Segment Start: Records shown

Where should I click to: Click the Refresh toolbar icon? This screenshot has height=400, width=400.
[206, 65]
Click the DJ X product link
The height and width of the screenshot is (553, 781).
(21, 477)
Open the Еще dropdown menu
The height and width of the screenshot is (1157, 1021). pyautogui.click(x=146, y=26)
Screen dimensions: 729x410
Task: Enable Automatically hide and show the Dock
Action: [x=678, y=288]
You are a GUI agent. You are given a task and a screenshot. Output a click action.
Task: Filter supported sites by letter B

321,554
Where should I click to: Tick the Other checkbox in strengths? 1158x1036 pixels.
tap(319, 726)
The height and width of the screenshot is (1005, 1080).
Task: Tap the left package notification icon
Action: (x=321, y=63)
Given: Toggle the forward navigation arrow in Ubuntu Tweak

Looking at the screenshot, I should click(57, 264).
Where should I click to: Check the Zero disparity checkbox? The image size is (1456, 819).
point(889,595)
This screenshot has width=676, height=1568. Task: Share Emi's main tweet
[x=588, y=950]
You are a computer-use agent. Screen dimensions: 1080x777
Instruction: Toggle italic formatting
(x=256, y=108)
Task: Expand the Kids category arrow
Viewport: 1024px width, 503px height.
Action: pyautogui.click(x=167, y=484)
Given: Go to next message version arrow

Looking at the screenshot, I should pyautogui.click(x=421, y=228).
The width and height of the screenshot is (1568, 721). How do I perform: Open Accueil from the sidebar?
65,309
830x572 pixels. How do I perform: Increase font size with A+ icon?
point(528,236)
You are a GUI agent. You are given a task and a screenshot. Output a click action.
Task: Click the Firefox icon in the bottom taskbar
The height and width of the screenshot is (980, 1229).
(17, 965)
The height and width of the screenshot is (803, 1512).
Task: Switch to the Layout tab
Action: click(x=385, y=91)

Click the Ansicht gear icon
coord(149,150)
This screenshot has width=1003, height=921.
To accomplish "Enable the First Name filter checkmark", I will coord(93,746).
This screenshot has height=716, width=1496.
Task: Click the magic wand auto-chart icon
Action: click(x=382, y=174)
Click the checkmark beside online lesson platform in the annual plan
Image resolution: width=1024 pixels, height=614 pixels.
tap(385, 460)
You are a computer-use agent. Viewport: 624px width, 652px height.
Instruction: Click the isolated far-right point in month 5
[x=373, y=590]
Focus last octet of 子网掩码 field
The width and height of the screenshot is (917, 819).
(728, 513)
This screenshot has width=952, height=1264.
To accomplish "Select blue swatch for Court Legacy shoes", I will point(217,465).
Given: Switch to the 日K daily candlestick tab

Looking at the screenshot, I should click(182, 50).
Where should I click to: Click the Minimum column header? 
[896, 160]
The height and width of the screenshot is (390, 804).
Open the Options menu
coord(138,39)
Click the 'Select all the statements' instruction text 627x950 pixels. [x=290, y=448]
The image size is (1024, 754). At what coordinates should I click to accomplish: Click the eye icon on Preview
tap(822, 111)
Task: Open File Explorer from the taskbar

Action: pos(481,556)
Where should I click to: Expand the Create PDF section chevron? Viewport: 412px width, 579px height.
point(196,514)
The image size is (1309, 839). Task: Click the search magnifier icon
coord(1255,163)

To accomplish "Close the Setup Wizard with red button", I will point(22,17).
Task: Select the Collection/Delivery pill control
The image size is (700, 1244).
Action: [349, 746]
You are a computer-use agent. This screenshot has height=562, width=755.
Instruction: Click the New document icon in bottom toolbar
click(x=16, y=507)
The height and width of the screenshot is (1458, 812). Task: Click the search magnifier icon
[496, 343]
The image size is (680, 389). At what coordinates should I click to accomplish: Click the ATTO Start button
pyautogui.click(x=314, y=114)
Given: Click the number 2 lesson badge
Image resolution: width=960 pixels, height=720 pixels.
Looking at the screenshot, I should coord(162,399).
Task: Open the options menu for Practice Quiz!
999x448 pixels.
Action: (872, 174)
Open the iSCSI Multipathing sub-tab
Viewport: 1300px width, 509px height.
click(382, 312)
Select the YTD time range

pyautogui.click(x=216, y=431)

Segment End: Records shown

**Assignment:**
Using the entries above, return exactly the lines from the line with "Task: Filter supported sites by letter B" to the line with "Task: Click the Firefox", counting both of those lines.

**Answer section:**
Task: Filter supported sites by letter B

321,554
Where should I click to: Tick the Other checkbox in strengths? 1158x1036 pixels.
tap(319, 726)
The height and width of the screenshot is (1005, 1080).
Task: Tap the left package notification icon
Action: (x=321, y=63)
Given: Toggle the forward navigation arrow in Ubuntu Tweak

Looking at the screenshot, I should click(57, 264).
Where should I click to: Check the Zero disparity checkbox? The image size is (1456, 819).
point(889,595)
This screenshot has width=676, height=1568. Task: Share Emi's main tweet
[x=588, y=950]
You are a computer-use agent. Screen dimensions: 1080x777
Instruction: Toggle italic formatting
(x=256, y=108)
Task: Expand the Kids category arrow
Viewport: 1024px width, 503px height.
Action: pyautogui.click(x=167, y=484)
Given: Go to next message version arrow

Looking at the screenshot, I should pyautogui.click(x=421, y=228).
The width and height of the screenshot is (1568, 721). How do I perform: Open Accueil from the sidebar?
65,309
830x572 pixels. How do I perform: Increase font size with A+ icon?
point(528,236)
You are a GUI agent. You are given a task and a screenshot. Output a click action.
Task: Click the Firefox icon in the bottom taskbar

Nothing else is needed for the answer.